### Supplied text
start
Fig. 4 is an illustration of the luminous intensity distribution property showing an action when the aforementioned major axis z3 is inclined. The luminous intensity distribution of the irradiated light, which is first reflected by the first reflector 3, for which the above-described shielding plate 8 is provided, and then further reflected by the second reflector 4 has a generally heart-shaped pattern when the light is not diffused by a lens 10 (see Fig. 2) or the like. When the major axis z3 is vertical, the heart-shaped pattern is erected.

As shown in the figure, the heart-shaped pattern F is also inclined by inclining the major axis z3. Consequently, no upward light is generated on the opposite lane side (upper right side in the figure) while, at the same time, upward light is secured on the shoulder side (upper left side in the figure) so that road signs or the like can be easily read. This basic shape of the luminous intensity distribution property can be obtained only by the first reflector 3 and the second reflector 4. The case of the left-side traffic has been described above. In the case of the right-side traffic, the first reflector 3 can be inclined toward the opposite side.

Fig. 3 will be described in detail below. If the major axis z3 is inclined when the width w of the headlamp 1 is narrow, the quantity of light is lost because the light directing to the left of the major axis z3 in a state shown in the figure does not have a second reflector 4 on which the light should be made incident. The present invention solves this problem as well. As a means for solving this problem, there is provided a side-face mirror 9 on the side surface on the side toward which the optical axis z3 is inclined.

The side-face mirror 9 is formed such that it is perpendicular to the vertical direction and in parallel with the optical axis z4 of the second reflector 4 in the front and back direction. Preferably, the second focal point f32 of the first reflector 3 coincides with the surface of the side-face mirror 9. Thus, by providing a side-face mirror 9, the light reflected at the right half part of the first reflector shown in the figure is returned by the side-face mirror 9 and reaches the second reflector 4.
end
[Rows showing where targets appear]
start
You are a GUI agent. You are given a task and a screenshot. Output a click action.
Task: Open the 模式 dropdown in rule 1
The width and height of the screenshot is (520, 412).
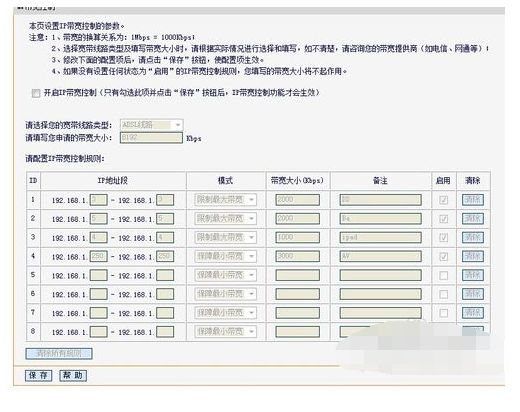pyautogui.click(x=226, y=200)
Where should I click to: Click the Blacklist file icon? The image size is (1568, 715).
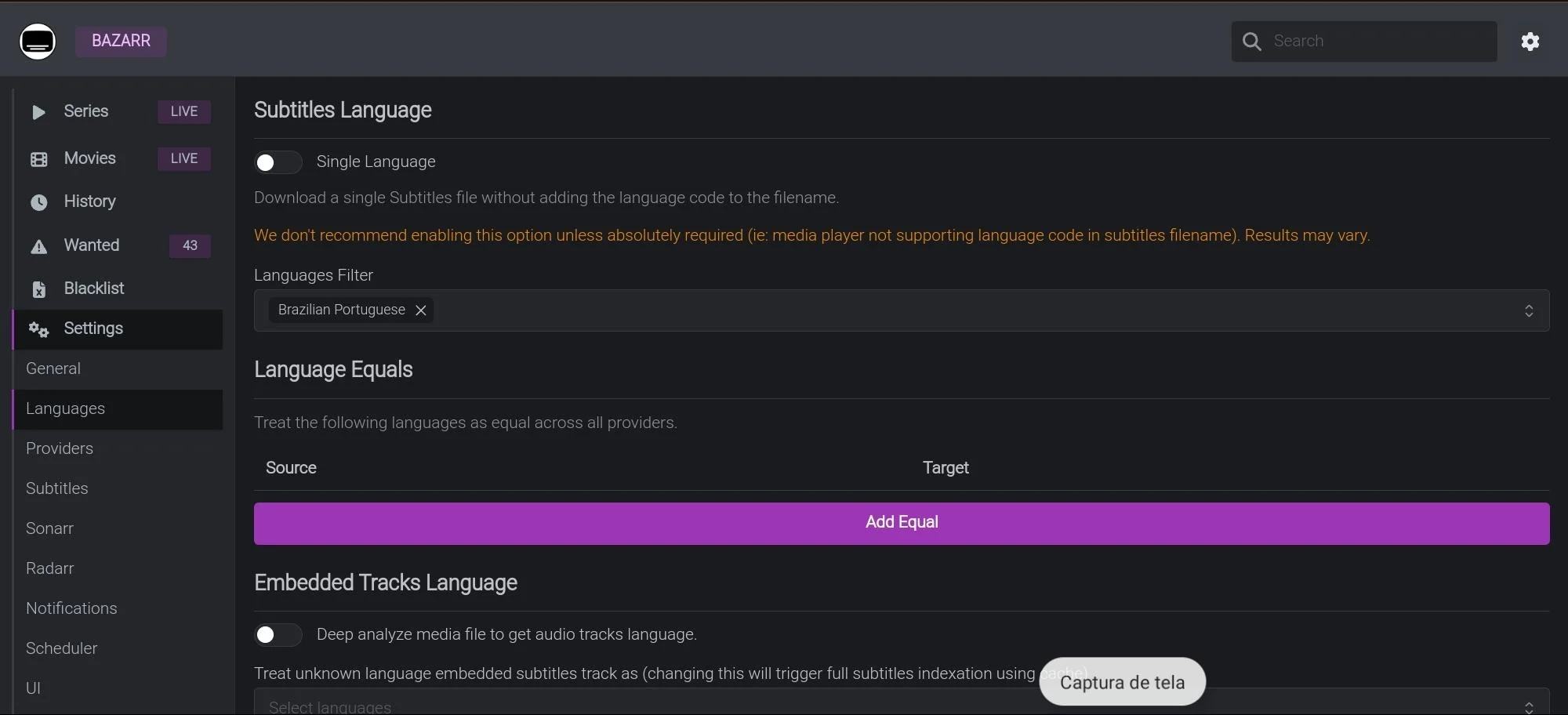coord(38,289)

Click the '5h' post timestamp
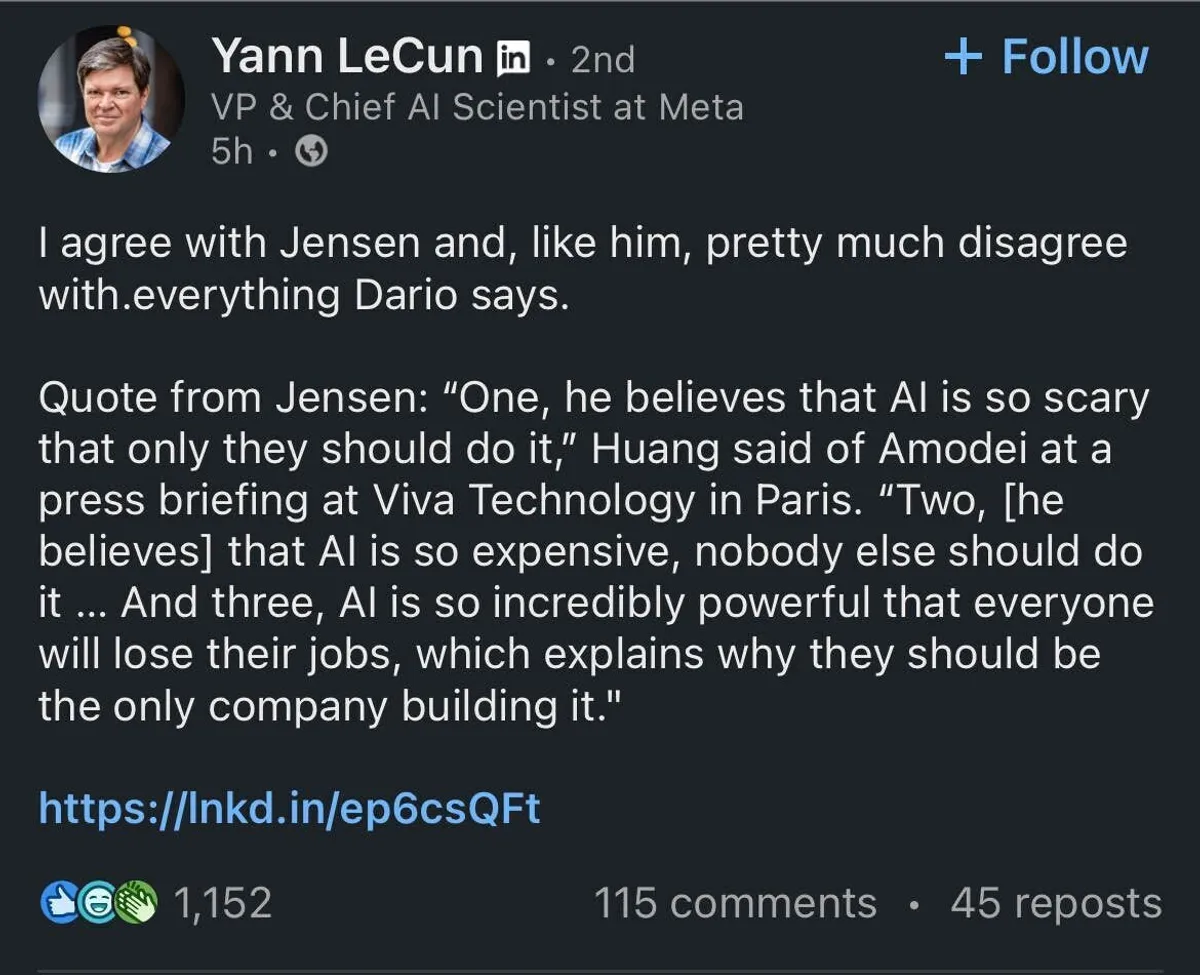coord(231,151)
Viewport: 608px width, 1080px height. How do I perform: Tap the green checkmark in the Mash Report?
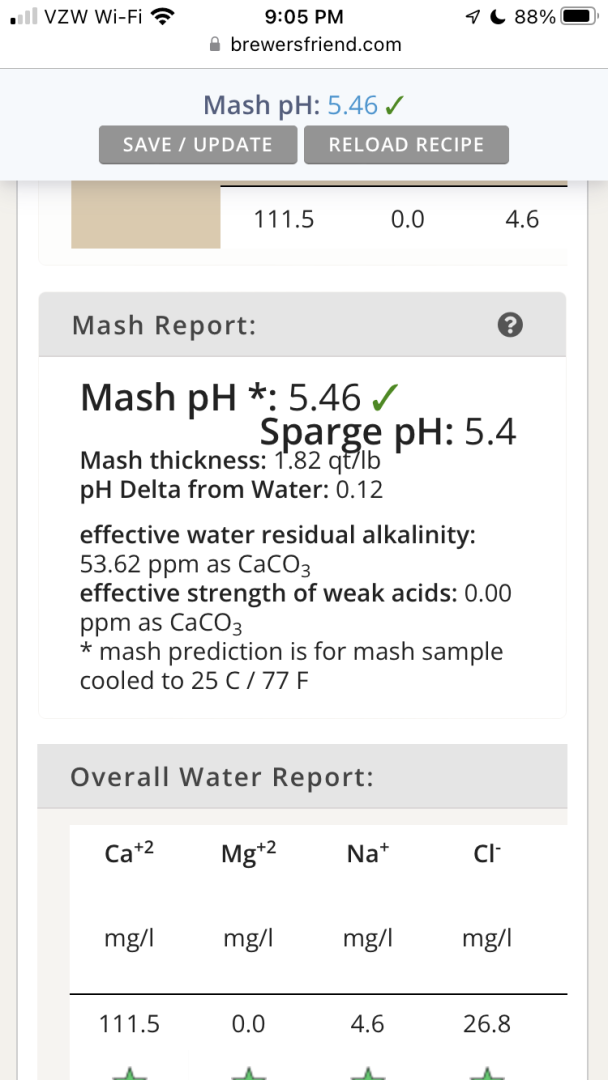pyautogui.click(x=381, y=398)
end
### What is expected
Write what comes next in the text on headlamp reflectors, beginning right after its final sentence.

### Expected answer
At this time, if the surface of the side-face mirror 9 coincides with the second focal point f32 of the first reflector 3, the light from the right half part of the first reflector 3 becomes equivalent to the light from the left half part. Consequently, the loss of light is not only compensated, but, rather, the brightness of the headlamp 1 is further enhanced due to an action like doubling the area of the second reflector 4.

Fig. 5 shows a second embodiment of the present invention. The above-described embodiment is constituted such that the shielding plate 8 is formed as a plane plate, but the present invention is not limited to this constitution. In this embodiment, the shielding plate 18 is in a slightly bent shape to obtain an action of positively increasing the quantity of light on the shoulder side as is the shielding plate of a conventional projector-type headlamp.

At this time, it is preferable that a folding line 18c for bending is formed generally in parallel with the major axis z3 of the first reflector 3. As in the first embodiment, the end part of the shielding plate 18 which is closer to the second focal point f32 constitutes a shielding part 18a and the surface facing the first reflector 3 constitutes an inner-face reflection mirror 18b.

As shown in Fig. 6 as a third embodiment, there is provided a shielding plate 28 formed by a resin injection molding or metal die casting. The shielding plate 28 is formed, for example, as a wedge shape having a thickness which increases as the distance from the light source 2 increases and the plane shape is freely formed in a trapezoid or the like so as to give more flexibility in the shape of the shielding part 28a. Further, the side surface part 28c adjacent to and continued with the inner-face reflection mirror 28b may also be subjected to a reflection treatment to radiate light to, for example, the first reflector 3, second reflector 4 or side-face mirror 9.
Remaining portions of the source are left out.